Thirty-six olive green containers holding, by Israeli count, 3,000 107mm and 122mm Katyusha rockets, along with large quantities of armor-piercing artillery shells, hand grenades and Kalashnikov ammunition, were offloaded. Most of the arms were hidden behind stacked bags of polyethylene labeled in English “NPC National Petrochemical Company” with a flame logo used by the company and Iran’s Oil Ministry. Some of the containers were marked IRISL. When the Israelis boarded the Francop Wednesday, they found the arms very quickly, suggesting they knew exactly what they were looking for. The Israelis clearly were alerted about the arms shipment even before it left Iran, indicating that they may have agents on the ground there or inside Hezbollah. According to Ronen Bergman, Israeli author of the 2008 book, “The Secret War with Iran,” Israeli intelligence “has been watching weapons deliveries to Hezbollah for some time now.” However, he says, the Israelis have not moved to stop them, probably to protect their clandestine sources.
I’m not actually convinced by this. It seems to me most likely that the tip-off came from the Syrian military or security ministry, which would have had to know about the Francop in order to arrange collection of the weapons at Latakia and their transport to the Lebanese border. (Notice how the story avoids mentioning any Syrian sources.) The Lebanese would not have needed to know about the Francop; just when and at which Syrian border post to expect delivery. I think the purpose of the story about the Visea is to distract attention from the real source. The idea the Visea transported the weapons to Damietta is in my opinion just a retrospective guess. If Israel had known this at the time, it could only have known it from an Iranian source, and would be especially anxious to protect that source, so it would not disclose its knowledge even now. – RB
November 6, 2009 at 7:04 am
“If Israel had known this at the time, it could only have known it from an Iranian source, and would be especially anxious to protect that source, so it would not disclose its knowledge even now. – RB”
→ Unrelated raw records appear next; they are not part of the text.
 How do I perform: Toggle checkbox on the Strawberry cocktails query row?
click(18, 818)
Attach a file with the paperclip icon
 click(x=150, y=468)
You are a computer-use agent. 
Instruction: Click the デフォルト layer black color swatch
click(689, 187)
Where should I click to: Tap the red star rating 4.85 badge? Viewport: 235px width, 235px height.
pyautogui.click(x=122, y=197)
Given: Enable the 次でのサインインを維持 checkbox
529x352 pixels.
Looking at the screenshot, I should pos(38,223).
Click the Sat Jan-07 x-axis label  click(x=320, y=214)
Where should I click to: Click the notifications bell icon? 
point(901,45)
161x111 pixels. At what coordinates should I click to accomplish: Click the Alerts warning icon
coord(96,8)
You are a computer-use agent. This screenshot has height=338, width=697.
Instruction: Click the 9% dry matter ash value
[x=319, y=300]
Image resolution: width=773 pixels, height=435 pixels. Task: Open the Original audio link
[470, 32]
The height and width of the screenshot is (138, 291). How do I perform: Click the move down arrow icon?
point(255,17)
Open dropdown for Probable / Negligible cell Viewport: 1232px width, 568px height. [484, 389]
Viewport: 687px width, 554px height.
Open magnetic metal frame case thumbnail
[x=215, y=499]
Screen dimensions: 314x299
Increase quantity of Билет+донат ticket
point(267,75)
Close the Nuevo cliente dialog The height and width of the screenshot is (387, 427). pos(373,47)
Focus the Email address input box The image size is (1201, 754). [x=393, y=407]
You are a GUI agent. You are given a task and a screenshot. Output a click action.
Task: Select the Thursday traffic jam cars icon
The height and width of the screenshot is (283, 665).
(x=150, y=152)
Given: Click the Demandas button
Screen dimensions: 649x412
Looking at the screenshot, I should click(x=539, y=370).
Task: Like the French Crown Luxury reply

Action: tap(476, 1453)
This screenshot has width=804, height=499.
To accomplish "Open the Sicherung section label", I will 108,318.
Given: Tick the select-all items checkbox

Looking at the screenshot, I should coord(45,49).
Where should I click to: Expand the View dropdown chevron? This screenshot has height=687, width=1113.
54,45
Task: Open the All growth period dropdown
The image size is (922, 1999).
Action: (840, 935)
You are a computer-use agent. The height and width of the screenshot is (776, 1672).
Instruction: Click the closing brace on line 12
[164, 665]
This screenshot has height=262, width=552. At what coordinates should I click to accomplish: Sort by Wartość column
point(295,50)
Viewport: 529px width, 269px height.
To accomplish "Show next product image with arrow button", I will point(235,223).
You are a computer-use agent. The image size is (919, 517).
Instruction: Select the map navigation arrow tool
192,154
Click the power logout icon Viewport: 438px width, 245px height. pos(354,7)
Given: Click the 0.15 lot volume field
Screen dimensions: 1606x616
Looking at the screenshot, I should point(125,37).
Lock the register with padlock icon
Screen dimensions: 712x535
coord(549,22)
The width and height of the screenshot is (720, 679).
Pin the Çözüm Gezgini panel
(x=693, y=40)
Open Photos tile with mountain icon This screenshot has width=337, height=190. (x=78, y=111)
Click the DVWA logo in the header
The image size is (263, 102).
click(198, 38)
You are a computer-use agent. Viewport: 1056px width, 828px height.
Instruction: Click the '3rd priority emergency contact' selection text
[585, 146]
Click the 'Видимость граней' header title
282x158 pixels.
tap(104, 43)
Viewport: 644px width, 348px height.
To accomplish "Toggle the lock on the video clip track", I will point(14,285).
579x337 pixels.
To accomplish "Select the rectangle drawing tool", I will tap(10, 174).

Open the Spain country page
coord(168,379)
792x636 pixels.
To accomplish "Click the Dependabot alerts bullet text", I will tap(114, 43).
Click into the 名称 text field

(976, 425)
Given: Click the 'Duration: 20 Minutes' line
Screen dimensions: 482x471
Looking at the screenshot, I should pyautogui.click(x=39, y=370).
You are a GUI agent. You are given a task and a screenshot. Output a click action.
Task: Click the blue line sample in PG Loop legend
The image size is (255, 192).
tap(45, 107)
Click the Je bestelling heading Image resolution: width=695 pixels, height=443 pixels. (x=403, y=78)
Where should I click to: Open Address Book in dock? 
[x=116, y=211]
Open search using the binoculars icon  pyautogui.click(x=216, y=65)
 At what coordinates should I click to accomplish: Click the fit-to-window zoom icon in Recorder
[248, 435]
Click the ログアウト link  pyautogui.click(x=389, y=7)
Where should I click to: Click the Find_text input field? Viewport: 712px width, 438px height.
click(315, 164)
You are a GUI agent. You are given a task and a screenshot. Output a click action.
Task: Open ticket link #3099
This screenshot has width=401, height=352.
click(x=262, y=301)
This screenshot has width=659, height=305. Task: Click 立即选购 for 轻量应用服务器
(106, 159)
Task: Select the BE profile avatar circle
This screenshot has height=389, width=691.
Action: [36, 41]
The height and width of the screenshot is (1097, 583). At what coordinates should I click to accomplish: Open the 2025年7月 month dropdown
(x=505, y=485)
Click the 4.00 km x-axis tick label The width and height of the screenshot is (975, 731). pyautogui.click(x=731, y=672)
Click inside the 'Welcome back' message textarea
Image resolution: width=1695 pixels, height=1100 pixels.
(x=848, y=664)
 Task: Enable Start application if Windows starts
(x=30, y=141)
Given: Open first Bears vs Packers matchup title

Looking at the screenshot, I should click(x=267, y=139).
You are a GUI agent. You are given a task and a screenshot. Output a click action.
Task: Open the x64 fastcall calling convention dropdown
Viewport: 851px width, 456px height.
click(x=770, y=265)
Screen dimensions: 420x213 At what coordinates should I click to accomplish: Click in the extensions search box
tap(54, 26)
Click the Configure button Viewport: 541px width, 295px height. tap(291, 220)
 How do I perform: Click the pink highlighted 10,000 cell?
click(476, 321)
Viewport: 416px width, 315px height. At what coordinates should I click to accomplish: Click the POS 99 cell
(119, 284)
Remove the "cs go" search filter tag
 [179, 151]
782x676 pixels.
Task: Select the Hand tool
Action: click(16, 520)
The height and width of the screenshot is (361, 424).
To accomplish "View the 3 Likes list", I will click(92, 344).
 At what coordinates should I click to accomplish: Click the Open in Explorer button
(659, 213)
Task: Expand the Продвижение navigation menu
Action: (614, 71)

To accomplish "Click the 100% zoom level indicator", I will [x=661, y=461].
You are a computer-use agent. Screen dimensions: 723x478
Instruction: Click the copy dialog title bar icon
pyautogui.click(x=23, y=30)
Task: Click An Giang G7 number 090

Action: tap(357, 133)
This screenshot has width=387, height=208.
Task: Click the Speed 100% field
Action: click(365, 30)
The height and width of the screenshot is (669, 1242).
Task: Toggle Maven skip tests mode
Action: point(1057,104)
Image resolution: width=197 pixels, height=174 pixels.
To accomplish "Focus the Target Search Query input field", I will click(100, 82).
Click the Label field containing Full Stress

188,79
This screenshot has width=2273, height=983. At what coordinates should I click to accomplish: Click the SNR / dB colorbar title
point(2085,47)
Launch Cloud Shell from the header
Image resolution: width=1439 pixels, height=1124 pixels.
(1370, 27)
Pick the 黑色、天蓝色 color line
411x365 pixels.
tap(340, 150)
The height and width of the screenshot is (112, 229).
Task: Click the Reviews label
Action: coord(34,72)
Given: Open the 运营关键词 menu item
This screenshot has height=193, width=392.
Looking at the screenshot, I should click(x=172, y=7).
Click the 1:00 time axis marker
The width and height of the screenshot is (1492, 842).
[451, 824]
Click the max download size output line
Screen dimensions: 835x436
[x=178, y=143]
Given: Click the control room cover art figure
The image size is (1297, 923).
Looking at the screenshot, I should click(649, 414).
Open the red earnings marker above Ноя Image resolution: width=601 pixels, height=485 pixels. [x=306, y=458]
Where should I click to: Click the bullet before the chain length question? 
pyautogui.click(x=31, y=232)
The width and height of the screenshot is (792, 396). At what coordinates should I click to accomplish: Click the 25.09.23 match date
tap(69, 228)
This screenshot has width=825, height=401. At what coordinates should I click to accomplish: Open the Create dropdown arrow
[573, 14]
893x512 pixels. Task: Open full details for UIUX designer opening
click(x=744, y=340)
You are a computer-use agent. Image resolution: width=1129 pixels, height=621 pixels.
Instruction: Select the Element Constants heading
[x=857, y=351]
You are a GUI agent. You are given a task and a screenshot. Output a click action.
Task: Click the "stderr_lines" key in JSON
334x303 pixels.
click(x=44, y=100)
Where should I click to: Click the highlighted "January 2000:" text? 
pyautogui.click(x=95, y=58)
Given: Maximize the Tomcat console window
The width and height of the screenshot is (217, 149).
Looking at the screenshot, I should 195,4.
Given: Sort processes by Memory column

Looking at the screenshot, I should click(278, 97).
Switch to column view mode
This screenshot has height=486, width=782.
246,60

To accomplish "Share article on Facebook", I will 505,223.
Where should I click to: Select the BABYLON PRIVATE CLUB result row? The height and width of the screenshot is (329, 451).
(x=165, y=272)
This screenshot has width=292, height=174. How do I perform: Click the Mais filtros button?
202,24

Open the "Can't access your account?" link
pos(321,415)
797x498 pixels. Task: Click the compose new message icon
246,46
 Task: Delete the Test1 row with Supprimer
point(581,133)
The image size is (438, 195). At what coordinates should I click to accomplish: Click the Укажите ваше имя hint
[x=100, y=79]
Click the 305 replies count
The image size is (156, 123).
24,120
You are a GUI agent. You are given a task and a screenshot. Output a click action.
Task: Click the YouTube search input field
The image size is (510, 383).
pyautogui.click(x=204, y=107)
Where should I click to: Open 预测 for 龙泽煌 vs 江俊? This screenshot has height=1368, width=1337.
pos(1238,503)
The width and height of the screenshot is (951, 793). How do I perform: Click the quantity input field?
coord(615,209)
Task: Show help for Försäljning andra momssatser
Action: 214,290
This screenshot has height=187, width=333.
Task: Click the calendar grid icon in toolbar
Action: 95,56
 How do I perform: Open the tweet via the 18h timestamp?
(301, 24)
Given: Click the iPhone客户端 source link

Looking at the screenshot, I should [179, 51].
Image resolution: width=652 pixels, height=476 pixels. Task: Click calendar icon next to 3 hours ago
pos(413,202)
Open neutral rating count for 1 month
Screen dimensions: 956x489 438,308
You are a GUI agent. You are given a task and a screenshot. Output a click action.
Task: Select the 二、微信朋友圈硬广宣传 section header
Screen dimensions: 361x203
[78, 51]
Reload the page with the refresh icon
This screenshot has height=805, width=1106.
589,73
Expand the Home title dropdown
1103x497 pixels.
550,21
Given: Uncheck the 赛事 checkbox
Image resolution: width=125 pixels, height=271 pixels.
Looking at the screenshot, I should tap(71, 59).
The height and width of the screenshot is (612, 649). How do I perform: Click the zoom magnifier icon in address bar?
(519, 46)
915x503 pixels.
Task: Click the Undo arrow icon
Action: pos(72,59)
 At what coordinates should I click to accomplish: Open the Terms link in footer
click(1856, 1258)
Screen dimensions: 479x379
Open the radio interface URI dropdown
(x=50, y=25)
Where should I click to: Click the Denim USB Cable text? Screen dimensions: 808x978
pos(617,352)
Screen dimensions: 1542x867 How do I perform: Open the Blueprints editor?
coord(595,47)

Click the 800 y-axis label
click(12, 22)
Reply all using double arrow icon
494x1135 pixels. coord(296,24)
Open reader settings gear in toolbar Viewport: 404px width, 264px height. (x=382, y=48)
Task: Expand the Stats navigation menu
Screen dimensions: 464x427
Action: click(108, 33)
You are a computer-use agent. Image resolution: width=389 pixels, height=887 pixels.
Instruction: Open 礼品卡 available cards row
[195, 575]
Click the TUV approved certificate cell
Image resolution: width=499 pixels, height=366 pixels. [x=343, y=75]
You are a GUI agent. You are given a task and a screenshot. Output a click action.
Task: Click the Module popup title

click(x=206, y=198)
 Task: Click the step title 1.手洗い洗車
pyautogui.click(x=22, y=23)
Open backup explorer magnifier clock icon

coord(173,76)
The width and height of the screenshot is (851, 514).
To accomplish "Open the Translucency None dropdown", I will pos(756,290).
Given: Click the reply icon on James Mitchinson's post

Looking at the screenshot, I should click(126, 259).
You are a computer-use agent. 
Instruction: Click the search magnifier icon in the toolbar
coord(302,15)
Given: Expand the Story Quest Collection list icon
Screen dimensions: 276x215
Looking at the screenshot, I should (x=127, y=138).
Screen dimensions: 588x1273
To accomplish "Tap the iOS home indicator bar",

So what you seem to be implying, Rowan, is that Iran and Israel are somehow in cahoots?
Can you explain?
November 6, 2009 at 7:07 am
If Israel had really heard about the Visea from an agent in Iran, they would be doing exactly the reverse of what they are doing now: instead of trumpeting the story about the Visea, they would be keeping dead quiet about it and trumpeting stories about agents in Hezbollah — again, to distract attention from the real source. It’s most interesting that no-one talks of Syrian sources; why don’t they? After all, we often hear stories about the US trying to detach Syria from the Iranian orbit. There are doubtless pro-Western factions inside Syrian military and intelligence who would like nothing better. But instead, to distract attention, this story talks about ’sources in Israel, Lebanon, and Cyprus‘! What would the Cypriots have needed to know? Absolutely nothing! (And don’t tell me about Western COMINT in Cyprus: there wouldn’t have been any radio chatter for them to intercept.)
I think my circumstantial argument is quite powerful: if the operation had been properly compartmentalised, no-one except the Syrians would have needed to know about the Francop, since only they would have been responsible for this leg of the journey, from Damietta to Latakia and thence to the Lebanese border. The optimum of compartmentalisation would have had them choose, organise and book the Francop, since only they would have needed to know the exact means of transport for this leg of the journey anyway, to take delivery at Latakia. Neither the Iranians nor Hezbollah would have needed to know the details. Conversely, neither Syria nor Hezbollah would have needed to know about the Visea (or whatever Iranian vessel really brought the stuff from Bandar Abbas to Damietta)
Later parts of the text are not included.